* **WORK TO COMPLETE**
Lines with "icon": copy each one from the listing below.

* **PROVIDED DATA**
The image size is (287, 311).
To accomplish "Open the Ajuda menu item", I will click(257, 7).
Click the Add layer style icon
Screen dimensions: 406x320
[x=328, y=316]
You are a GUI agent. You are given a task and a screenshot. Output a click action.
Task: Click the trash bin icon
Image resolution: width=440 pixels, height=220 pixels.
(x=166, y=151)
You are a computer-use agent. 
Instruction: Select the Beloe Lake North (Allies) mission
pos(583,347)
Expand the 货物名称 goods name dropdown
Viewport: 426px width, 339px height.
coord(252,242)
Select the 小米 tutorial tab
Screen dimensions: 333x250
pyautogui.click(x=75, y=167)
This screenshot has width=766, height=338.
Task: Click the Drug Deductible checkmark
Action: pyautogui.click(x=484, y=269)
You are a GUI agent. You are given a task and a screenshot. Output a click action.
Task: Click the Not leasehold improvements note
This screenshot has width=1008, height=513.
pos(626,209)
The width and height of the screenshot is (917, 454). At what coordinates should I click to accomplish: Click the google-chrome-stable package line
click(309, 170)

---

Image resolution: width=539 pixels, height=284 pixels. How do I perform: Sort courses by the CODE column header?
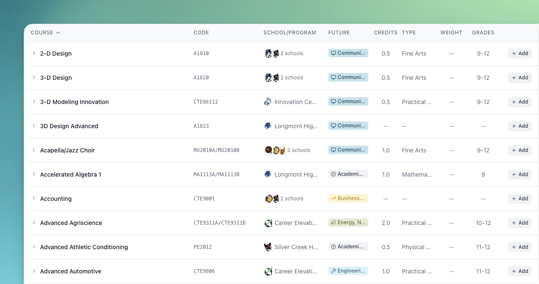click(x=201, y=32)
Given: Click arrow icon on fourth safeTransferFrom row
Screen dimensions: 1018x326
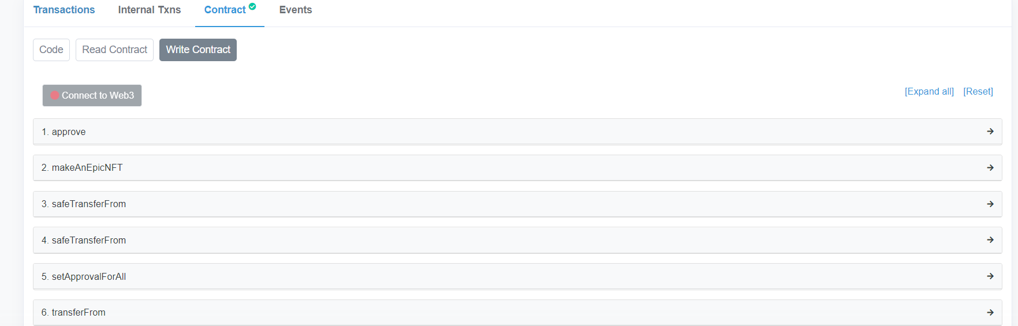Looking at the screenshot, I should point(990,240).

* **SOLUTION TO THIS TASK**
Click the Add layer style icon
Task: Click the trash bin icon
Given: Click arrow icon on fourth safeTransferFrom row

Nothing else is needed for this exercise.